■ Document extract ■
During the August Congressional recess, the Tech Institute hosted Tech Foundations for Government Staff: Spotlight on AI. This three-day academic program, attended by nearly 60 Congressional, White House, and federal agency staff, featured discussions with technologists and legal scholars on how emerging technologies work and their policy implications. Numerous Tech Institute Faculty Advisors served as Tech Foundations instructors, including Professors Kristelia Garcia, Amanda Levendowski, and Mitt Regan.

In September, AI on Trial: Liability in the AI Ecosystem brought together experts to discuss the potential legal frameworks and challenges to holding AI creators and users accountable for the harms caused by AI. The conference, organized by Professor Paul Ohm, Associate Professor Alan Rozenshtein of University of Minnesota Law School, and Associate Professor Chinmayi Sharma of Fordham Law School, addressed aspects of AI liability such as negligence, regulatory enforcement, and First Amendment considerations, and was featured in an episode of the Lawfare Daily podcast.

In May, the Tech Institute partnered with the Benton Institute for Broadband & Society and Tech Institute Distinguished Fellow Gigi Sohn to convene a wide range of experts on local broadband permitting with the goal of collaboratively identifying ways to improve the permitting process and expedite delivery of broadband to every American. The convening’s findings were summarized in a paper entitled Permitting Success: Closing the Digital Divide Through Local Broadband Permitting.”

The Tech Institute’s 2024 book talks included hosting Professors Nick Couldry of the London School of Econonomics and Political Science and Ulises Mejias of SUNY Oswego for a discussion of their book, Data Grab: The New Colonialism of Big Tech and How to Fight Back and co-hosting, with the Center for Asian Law and the Georgetown China Law Society, Associate Professor Angela Zhang of University of Southern California Law School for a discussion of her book, High Wire: How China Regulates Big Tech and Governs Its Economy.

Ongoing Projects

Redesigning the Governance Stack Series Publishes Second Preliminary Concept Paper

The Redesigning the Governance Stack project, which aims to reinvent the institutions and tools used to govern technology and technology companies, published its second preliminary concept paper, “Provisioning Digital Tools and Systems for Government Use.” The project is led by Professors Paul Ohm, Julie Cohen, and Meg Leta Jones and supported by Senior Institute Associate Nina-Simone Edwards.

Judicial Innovation Fellowship Enhances Access to Justice in State Courts

The Judicial Innovation Fellowship, under the direction of JIF co-founders Professor Tanina Rostain and Program Director Jason Tashea, concluded its first year. The inaugural JIF cohort included technology professionals who worked to modernize the court system. Fellows were placed in courts in Tennessee, Kansas, and Utah, building critical data infrastructure to improve court services. The fellows integrated into courts’ staff, working to modernize website design, project management software, and court docket systems. Congratulations and thank you to the pioneer JIF fellows, Kat Albrecht, Emily Lippolis, and Verenice Ramirez! In December, JIF published a pilot report reflecting on the first year of the program.

■ Work instructions ■
**A.** According to the Tech Institute passage, what was the purpose of the May convening of experts on local broadband permitting?
**B.** In the Tech Institute passage, which states had courts where Judicial Innovation Fellowship fellows were placed?
**C.** Extend the Tech Institute passage from its final sentence.
You do not need the records for any of this work.

Rows of pointing data:

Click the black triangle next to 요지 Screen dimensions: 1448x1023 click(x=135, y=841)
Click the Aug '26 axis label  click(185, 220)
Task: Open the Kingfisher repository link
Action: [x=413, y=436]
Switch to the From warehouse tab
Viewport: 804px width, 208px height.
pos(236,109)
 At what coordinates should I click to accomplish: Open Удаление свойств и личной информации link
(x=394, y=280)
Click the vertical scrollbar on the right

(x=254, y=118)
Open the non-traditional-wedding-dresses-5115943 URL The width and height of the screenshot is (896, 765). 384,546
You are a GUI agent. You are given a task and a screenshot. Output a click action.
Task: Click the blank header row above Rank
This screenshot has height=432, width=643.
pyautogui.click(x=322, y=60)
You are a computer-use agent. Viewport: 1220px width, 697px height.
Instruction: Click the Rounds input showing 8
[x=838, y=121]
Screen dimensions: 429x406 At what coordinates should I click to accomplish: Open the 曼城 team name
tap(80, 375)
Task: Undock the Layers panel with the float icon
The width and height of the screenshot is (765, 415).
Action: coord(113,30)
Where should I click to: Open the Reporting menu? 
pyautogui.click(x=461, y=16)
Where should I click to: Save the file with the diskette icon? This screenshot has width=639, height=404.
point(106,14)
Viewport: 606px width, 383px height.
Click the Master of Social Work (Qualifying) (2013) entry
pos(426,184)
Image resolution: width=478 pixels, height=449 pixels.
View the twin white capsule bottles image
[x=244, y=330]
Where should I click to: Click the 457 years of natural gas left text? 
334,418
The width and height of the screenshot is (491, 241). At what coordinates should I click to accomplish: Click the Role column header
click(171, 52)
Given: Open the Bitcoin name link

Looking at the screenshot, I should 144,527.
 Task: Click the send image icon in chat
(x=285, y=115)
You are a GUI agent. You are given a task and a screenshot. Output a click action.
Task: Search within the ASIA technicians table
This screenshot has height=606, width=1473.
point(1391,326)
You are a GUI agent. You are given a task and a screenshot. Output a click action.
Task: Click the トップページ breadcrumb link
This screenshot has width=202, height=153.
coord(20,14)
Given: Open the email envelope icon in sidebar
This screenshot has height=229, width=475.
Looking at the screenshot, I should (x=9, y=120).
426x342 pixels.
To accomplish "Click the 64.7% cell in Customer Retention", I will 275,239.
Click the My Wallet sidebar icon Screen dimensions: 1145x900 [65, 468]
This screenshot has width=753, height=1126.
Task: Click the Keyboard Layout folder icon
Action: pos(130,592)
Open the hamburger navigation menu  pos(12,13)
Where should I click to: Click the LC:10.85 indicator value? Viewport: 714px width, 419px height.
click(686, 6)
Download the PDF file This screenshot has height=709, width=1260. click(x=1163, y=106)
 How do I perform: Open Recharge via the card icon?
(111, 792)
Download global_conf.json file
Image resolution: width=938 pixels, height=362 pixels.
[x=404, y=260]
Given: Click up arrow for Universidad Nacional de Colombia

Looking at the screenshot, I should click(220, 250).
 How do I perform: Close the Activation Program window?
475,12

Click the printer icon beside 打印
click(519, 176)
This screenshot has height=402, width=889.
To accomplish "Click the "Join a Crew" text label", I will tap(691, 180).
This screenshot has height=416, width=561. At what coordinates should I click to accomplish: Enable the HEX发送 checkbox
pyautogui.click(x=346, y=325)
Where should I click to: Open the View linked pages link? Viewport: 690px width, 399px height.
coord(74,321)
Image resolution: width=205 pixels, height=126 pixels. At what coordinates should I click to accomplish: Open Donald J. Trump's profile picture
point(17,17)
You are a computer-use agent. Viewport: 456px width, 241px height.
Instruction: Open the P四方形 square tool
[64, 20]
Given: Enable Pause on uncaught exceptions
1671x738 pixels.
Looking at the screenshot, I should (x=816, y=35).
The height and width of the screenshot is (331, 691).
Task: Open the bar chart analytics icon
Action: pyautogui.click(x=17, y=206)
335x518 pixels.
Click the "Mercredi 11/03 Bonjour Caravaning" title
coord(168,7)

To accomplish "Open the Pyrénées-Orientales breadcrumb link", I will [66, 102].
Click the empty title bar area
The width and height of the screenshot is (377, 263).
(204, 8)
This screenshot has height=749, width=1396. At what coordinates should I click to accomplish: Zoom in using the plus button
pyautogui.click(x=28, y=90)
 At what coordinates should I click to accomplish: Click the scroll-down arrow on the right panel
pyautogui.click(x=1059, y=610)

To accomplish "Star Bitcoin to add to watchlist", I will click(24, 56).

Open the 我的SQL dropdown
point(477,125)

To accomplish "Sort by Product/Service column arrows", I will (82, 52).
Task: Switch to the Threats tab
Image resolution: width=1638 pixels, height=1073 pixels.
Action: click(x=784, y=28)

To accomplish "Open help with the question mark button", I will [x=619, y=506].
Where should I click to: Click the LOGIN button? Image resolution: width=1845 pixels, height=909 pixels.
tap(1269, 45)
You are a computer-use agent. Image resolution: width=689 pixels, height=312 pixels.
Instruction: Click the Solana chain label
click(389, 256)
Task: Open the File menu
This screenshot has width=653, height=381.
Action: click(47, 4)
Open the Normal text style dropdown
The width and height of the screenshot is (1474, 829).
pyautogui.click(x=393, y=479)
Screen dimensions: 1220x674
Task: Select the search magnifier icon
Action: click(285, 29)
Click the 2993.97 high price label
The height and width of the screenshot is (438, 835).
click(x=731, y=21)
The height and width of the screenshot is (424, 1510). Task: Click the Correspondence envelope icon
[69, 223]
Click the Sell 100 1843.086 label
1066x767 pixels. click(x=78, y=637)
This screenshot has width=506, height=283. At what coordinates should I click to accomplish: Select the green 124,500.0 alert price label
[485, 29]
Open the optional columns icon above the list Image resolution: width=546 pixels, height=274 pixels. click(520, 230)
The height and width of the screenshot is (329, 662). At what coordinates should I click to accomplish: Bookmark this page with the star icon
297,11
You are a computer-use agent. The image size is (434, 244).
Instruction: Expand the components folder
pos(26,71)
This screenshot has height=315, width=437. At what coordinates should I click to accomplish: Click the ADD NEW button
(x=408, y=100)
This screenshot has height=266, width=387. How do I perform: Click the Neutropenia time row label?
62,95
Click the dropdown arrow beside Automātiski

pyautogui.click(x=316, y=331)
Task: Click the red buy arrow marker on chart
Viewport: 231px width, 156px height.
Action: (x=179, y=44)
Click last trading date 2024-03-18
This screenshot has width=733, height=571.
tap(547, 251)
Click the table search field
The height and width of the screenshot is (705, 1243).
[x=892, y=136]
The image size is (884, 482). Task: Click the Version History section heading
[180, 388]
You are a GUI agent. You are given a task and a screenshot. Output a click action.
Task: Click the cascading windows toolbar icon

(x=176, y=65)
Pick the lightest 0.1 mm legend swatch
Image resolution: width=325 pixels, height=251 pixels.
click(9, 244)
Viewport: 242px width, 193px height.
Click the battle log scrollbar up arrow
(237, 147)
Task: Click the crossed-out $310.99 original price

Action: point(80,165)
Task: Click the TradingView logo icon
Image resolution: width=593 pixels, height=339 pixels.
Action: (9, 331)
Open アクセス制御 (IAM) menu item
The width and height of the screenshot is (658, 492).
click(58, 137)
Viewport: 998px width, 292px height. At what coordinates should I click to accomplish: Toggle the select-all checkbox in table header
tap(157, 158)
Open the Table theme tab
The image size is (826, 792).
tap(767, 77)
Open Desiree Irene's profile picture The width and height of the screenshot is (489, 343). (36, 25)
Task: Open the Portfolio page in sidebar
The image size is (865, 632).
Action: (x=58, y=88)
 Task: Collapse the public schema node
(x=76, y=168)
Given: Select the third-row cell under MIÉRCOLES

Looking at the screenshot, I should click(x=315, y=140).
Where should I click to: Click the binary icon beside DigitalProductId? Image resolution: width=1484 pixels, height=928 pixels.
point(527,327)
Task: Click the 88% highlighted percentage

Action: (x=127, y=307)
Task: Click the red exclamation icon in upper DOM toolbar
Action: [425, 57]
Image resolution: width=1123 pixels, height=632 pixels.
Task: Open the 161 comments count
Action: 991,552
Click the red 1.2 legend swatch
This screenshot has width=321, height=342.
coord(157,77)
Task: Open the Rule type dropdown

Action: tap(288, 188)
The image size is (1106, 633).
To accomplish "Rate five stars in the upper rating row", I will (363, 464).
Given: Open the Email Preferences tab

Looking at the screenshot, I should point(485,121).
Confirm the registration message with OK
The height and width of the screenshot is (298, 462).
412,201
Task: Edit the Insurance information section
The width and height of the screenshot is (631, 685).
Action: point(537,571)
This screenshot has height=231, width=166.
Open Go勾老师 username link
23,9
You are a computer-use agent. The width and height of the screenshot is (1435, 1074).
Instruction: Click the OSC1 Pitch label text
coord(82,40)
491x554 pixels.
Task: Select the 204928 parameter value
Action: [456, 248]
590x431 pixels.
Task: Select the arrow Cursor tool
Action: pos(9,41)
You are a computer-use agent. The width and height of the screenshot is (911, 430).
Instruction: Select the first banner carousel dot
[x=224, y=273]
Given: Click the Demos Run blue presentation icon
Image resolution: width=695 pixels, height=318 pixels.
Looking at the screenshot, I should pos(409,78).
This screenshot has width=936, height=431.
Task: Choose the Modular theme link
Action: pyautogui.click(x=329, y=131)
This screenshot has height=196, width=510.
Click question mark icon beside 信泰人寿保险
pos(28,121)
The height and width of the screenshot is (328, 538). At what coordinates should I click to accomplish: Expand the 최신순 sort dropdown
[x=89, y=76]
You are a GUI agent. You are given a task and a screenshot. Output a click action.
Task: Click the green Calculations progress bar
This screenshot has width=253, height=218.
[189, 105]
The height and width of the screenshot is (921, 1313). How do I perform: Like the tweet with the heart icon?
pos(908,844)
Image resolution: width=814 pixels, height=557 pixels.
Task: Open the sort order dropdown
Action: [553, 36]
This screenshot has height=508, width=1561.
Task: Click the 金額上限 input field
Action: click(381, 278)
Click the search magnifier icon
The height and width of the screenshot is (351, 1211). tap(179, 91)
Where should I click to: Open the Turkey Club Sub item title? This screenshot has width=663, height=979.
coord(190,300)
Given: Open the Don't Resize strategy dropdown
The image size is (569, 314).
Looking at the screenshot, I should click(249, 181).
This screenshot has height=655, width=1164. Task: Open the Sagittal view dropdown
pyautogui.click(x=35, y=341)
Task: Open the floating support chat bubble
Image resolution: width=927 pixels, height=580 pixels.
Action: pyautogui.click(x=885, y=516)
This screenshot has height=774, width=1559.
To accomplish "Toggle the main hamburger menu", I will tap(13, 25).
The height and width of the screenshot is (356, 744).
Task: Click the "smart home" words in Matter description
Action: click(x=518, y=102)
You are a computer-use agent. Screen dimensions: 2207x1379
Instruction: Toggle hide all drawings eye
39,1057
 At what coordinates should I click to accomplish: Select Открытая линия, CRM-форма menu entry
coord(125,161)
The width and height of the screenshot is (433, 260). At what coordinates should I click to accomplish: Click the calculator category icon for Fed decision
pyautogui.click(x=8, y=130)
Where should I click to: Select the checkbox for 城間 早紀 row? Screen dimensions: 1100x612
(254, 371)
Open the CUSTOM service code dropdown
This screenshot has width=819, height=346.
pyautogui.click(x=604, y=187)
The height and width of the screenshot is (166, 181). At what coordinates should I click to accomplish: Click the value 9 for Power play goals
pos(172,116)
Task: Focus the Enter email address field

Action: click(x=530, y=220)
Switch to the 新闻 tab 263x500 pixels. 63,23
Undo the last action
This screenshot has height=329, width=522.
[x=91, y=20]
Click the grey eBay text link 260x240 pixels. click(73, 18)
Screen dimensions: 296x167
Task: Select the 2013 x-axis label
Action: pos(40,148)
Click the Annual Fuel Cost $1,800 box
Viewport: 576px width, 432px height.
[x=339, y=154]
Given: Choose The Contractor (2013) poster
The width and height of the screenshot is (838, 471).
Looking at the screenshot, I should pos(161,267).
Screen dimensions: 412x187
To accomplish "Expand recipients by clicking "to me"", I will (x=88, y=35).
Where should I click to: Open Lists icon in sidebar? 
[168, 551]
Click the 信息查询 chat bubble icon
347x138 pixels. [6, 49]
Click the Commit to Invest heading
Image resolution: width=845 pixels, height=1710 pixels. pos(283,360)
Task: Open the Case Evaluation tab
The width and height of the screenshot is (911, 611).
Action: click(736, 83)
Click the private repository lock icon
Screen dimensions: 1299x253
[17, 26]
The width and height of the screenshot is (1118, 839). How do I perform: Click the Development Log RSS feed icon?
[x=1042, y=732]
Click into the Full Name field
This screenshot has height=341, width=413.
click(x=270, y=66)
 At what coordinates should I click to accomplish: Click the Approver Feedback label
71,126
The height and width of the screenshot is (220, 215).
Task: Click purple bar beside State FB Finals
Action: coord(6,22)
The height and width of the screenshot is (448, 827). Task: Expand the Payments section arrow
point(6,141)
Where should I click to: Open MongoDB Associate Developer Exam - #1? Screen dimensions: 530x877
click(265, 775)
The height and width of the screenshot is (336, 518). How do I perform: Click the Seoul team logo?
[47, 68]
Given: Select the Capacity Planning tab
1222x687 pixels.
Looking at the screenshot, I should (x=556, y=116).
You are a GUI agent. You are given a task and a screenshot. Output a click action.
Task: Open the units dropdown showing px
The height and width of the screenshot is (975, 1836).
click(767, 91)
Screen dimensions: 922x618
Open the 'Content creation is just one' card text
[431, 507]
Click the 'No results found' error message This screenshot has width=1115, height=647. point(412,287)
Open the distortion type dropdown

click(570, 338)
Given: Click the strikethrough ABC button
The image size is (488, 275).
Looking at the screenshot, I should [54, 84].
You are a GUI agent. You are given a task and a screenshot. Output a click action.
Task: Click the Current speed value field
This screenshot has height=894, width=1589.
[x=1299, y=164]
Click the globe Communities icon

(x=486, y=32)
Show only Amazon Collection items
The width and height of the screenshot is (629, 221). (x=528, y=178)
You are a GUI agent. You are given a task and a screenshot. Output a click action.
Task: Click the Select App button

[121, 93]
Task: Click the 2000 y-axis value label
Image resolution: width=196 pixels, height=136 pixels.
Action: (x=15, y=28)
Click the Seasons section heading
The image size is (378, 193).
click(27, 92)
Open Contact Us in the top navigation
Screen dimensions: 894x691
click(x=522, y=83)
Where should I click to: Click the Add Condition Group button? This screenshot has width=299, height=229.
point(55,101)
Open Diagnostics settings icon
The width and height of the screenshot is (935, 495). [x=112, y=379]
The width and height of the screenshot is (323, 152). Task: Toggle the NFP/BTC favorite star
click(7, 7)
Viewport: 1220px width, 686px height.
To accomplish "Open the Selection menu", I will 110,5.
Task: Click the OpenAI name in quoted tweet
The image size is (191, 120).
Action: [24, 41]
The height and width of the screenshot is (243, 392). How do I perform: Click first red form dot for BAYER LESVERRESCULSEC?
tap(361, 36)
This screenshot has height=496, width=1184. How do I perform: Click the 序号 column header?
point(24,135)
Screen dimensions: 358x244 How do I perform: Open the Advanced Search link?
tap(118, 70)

■ Responses for each task ■
**A.** The convening aimed to collaboratively identify ways to improve the local broadband permitting process. The goal was to speed up the delivery of broadband to every American.

**B.** Tennessee, Kansas, and Utah.

**C.**
Technology Impact Lab Offers Experiential Learning Opportunity

The Tech Institute officially launched the Technology Impact Lab, an exciting new initiative aimed at shaping the future of technology through interdisciplinary collaboration and innovation. The lab, helmed by Professors Paul Ohm and Meg Leta Jones and directed by Tech Institute Senior Institute Associate and Lab Manager Jon Brescia, is a unique merger of project-based research and seminar instruction that levels up the next generation of tech policy professionals. The first official section of the course, cross-listed at Georgetown Law and the Communications, Culture, and Technology graduate program, met in the spring semester of 2024. The selective, application-only course attracted students from across the university, who worked on projects with the Colorado Attorney General’s Office.

South Carolina Justice Navigators Network Trains Social Service Providers in Legal First Aid

The South Carolina Justice Navigators Network continued to train social service providers in South Carolina in “Legal First Aid.” Developed by Professor Tanina Rostain, this training allows social service providers to identify their clients’ legal problems at an early stage, create accurate, timely referrals to legal service providers, and facilitate community members’ use of existing tools and self-help materials.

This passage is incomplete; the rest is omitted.